1990年代に入ると、新興国の急激な経済成長による世界エネルギー需要の高まりや、地球温暖化問題への取り組みがはじまり、新たな原発建設の流れが起こりました。
そして冒頭に記載の通り、福島の原発事故後に再び脱原発の流れが起こったものの、最近のカーボンニュートラル・CO2削減という世界的課題の深刻化とイノベーションによる原発の安全性の高まりから揺り戻しが起きつつあります。
◆原子力エネルギーの特性
原子力エネルギーの特性は以下の3つです。
①安定供給(Energy Security)
・優れた安定供給性と効率性(燃料投入量に対するエネルギー出力が圧倒的に大きく、数年にわたって国内保有燃料だけで生産が維持できる準国産エネルギー源)
・高い技術自給率(国内にサプライチェーンを維持)
・レジリエンス向上への貢献(回転電源としての価値、太平洋側・日本海側に分散立地、需給ひっ迫時の貢献)②経済効率性(Economic Efficiency)
・運転コストが低廉(安全対策費用や事故費用、サイクル費用が増額してもなお低廉)
• 燃料価格変動の影響をうけにくい(数年にわたって国内保有量だけで運転可能③環境適合(Environment)
・運転時にCO2を排出しない
資源エネルギー庁:原子力政策の課題と対応について
・ライフサイクルCO2排出量が少ない
特にエネルギーの安定供給性と効率性には、他の発電方法と比べて圧倒的な強みがあります。
また原子力発電のCO2排出量は水力・地熱発電に次いで低い水準となっており、カーボンニュートラルを進める上で重要な発電方法の一つであることが伺えます。
◆原子力発電の新しい潮流・SMR
カーボンニュートラルの実現を目指す上で、原子力発電技術は大きなポテンシャルがありますが、リスクの大きさも無視できません。
ただ原発の技術も大きく進化しており、福島第一原発の事故を受けてメルトダウンを防止する新しい技術を搭載した「第3世代プラス」と言われる新しい原発も登場しつつあります。

**データ抜粋:**

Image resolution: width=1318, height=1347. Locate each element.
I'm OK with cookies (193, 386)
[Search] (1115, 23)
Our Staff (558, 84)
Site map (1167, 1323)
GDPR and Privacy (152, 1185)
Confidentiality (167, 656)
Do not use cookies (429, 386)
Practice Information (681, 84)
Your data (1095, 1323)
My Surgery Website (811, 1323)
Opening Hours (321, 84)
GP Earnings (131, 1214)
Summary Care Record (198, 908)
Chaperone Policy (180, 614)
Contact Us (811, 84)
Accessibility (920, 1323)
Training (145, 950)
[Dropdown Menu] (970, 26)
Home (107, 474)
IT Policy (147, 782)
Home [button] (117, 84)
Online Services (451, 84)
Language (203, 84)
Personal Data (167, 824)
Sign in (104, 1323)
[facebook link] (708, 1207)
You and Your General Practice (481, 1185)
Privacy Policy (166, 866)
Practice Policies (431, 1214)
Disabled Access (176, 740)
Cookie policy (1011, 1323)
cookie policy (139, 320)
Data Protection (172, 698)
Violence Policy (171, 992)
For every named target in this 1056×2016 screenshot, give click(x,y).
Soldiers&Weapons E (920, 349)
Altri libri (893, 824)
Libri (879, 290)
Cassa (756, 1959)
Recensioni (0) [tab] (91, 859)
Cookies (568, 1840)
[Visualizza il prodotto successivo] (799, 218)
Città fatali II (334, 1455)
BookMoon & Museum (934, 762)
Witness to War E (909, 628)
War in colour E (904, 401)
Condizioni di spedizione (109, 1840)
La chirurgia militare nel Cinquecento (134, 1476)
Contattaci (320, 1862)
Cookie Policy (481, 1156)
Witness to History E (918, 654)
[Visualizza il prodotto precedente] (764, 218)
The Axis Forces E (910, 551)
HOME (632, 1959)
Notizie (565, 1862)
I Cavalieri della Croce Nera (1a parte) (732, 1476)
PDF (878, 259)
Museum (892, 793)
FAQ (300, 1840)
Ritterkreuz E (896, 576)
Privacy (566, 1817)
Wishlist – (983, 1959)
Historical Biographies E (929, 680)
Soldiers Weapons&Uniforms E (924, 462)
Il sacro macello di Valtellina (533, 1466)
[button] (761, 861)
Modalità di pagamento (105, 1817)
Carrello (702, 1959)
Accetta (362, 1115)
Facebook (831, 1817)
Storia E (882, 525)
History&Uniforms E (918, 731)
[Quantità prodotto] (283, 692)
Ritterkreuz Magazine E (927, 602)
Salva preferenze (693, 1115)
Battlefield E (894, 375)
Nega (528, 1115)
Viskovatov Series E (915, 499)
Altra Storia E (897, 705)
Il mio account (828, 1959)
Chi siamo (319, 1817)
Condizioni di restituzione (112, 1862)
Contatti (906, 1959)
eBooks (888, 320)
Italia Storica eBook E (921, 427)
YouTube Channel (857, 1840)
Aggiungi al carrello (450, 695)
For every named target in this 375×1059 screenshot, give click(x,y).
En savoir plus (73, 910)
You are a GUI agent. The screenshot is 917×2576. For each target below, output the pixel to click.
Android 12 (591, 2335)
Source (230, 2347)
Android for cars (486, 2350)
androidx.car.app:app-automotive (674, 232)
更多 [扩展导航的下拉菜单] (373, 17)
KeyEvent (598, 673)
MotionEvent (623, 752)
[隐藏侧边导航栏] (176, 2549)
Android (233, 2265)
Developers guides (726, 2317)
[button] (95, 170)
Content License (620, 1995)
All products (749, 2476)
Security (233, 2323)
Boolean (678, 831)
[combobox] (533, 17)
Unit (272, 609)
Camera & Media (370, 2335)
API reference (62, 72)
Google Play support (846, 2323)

**課題の内容:**
1. 原子力発電に関する文章から、「また原子力発電のCO2排出量」から「い原発も登場しつつあります。」までを一字一句変えずに返してください。
2. 原子力発電に関する文章で、原子力エネルギーの特性として番号付きで挙げられている項目を、括弧内の英語表記も含めてすべて書き出してください。

**各課題の解答:**
1.
また原子力発電のCO2排出量は水力・地熱発電に次いで低い水準となっており、カーボンニュートラルを進める上で重要な発電方法の一つであることが伺えます。
◆原子力発電の新しい潮流・SMR
カーボンニュートラルの実現を目指す上で、原子力発電技術は大きなポテンシャルがありますが、リスクの大きさも無視できません。
ただ原発の技術も大きく進化しており、福島第一原発の事故を受けてメルトダウンを防止する新しい技術を搭載した「第3世代プラス」と言われる新しい原発も登場しつつあります。

2.
①安定供給(Energy Security)
②経済効率性(Economic Efficiency)
③環境適合(Environment)